The Hidden Persuaders’ was an international best-seller of a book, going through 27 re-prints between 1957 and 1974, though the full significance of its 3 over-lapping readerships was (and still is) mainly missed, and so its full potential as a social and political wake-up call largely dissipated.

The first of these ‘publics’ was, of course, the shoppers and consumers themselves, first in America and then around the world; and well launched on their buying spree after the dismal deprivations of war. Many felt fascinated, intrigued and mildly flattered that their wants and hopes should be brought centre-stage in this way. They were, in fact, the innocent pioneers of ‘consumerism’ which was to become the prime agent of an assumed perpetual economic growth, fueled by induced obsolescence and profligate waste; and to provide the powerful engine of our still expanding corporatism.

A second eager public comprised, as you would expect, the happy beneficiaries of the psychology and advertising professions, between whom many lucrative corporate marriages were to be brokered and today’s continuing path to riches set.

Their ever expanding retinue of satellites has included the burgeoning of all manner of ‘advisory’ and ‘consulting’ services; the whole towering edifice perched, like Pelion-on-Ossa, on an uneasy pyramid of  agencies; and topped by the now ubiquitous ‘business-school’ (the latter to be, in due course, a special focus of our more forensic interest and attention, given their acknowledged failure to produce the high-performing, professional management cadres that were promised).

Yet it was the third ‘public’, the unexpected axis of Government and Industry, which was most fundamentally and politically impacted by Packard’s book and its 1960 sequel, ‘The Waste Makers’. We are still, in the US, UK and a fast globalising world, living with the consequences.

For, to the political devotees of the ‘it’s the economy, stupid’ turn of mind, the notion of people as ‘insatiable consumers’, their wants benignly engineered and sustained by in depth research and marketing, seemed the answer to the dream of unending economic growth and power. US President at the time, Dwight D.Eisenhower, was first in a long line of Heads of State around the world to embrace the virtue of ‘patriotic consumption’ to sustain our voracious appetites and economies; thus also setting us on our accelerating course towards climate change and planetary depredation.

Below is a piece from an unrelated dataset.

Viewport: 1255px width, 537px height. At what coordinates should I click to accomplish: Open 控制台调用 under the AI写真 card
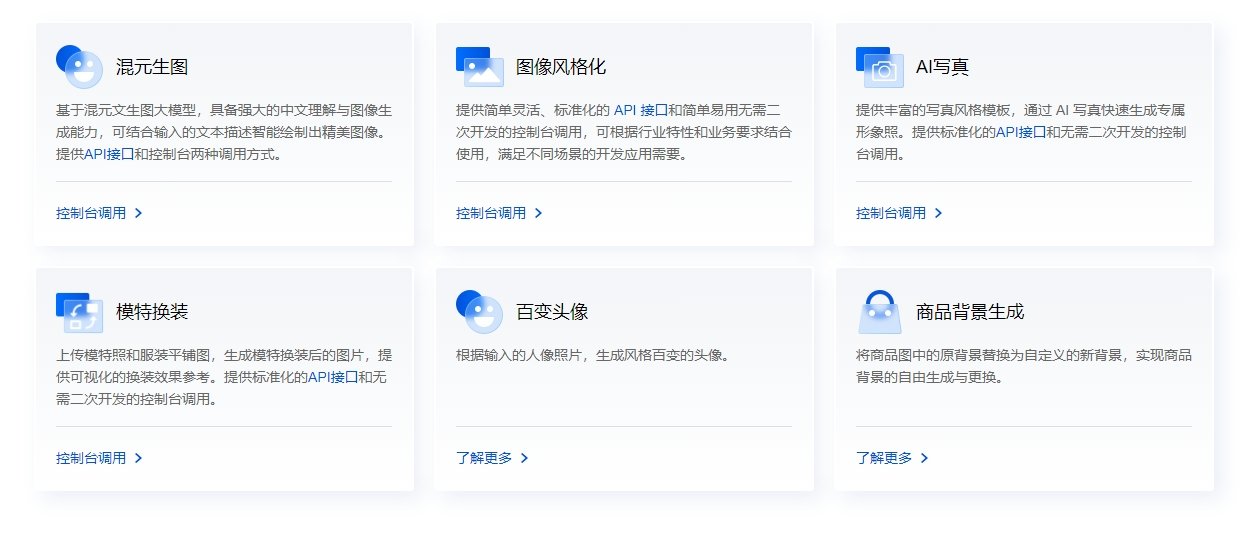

The re-classification of people as consumers also, de facto, met the expansionary desires of industry and corporations themselves; though with it came less-predictable corporate consequences which soon began to activate Packard and other percipient observers – the progressive importation of social engineering and deep motivation techniques into the workplace itself. ‘Team-playing’ and ‘group-think’ became prized virtues of the day, spawning new agendas across businesses and their satellites; and progressively eroding earlier and wider affiliations of class, history and social identity.

Packard himself, and another great social commentator of the time – William H. Whyte – were soon examining more critically some of the social and political implications of his thesis. In ‘Organisation Man’ (1957) Whyte argued that a ‘rationalised conformity’ was becoming more and more a prized corporate characteristic and cited the appearance in growing numbers of ‘social engineers’ willing and able to help business managements with their personnel problems, without messy recourse to labour unions. Whyte suggested that businessmen, already deploring ‘creeping socialism’ in Washington, might well look at some of the subtle but pervasive changes going on right in their own backyard.

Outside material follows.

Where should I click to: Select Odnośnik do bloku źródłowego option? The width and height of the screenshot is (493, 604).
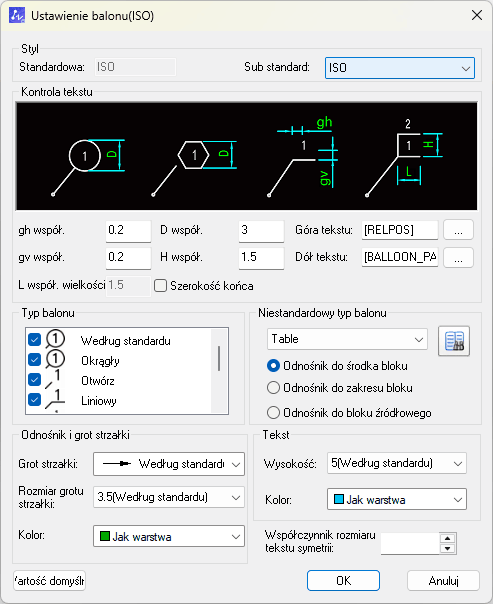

What was going on in that ‘backyard’ was a massive ‘de-politicisation’ of the American work-force and electorate which set it, and the subsequent workings of the US industrial economy, on a divergent path from its UK and wider European equivalents. As early as 1906, this had already led the German sociologist, Werner Sombart, to ask the question “why is there no socialism in the United States”?

We now know, perhaps surprisingly, that there indeed was, or had been, (socialism in the US) and that nearly a million Americans had cast their votes for a socialist presidential candidate, Eugene Debs, in 1912. The ‘Appeal to Reason’, a socialist newspaper, had half a million subscribers; there were two socialist members of Congress, more than a hundred socialist mayors. All this is set out in “The Age of Acquiescence: the Life and Death of American Resistance to Organised Wealth and Power” by Steve Fraser.

Sadly, however, the Fraser thesis is mainly the story of a growing political apathy and acquiescence in the USA. In a perceptive review of Fraser’s book (in the London Review of Books, July 2015) Jackson Lears succinctly describes the unprecedented psychological re-profiling of US workers, unions and the corporate establishment which has produced the current social impasse and malaise…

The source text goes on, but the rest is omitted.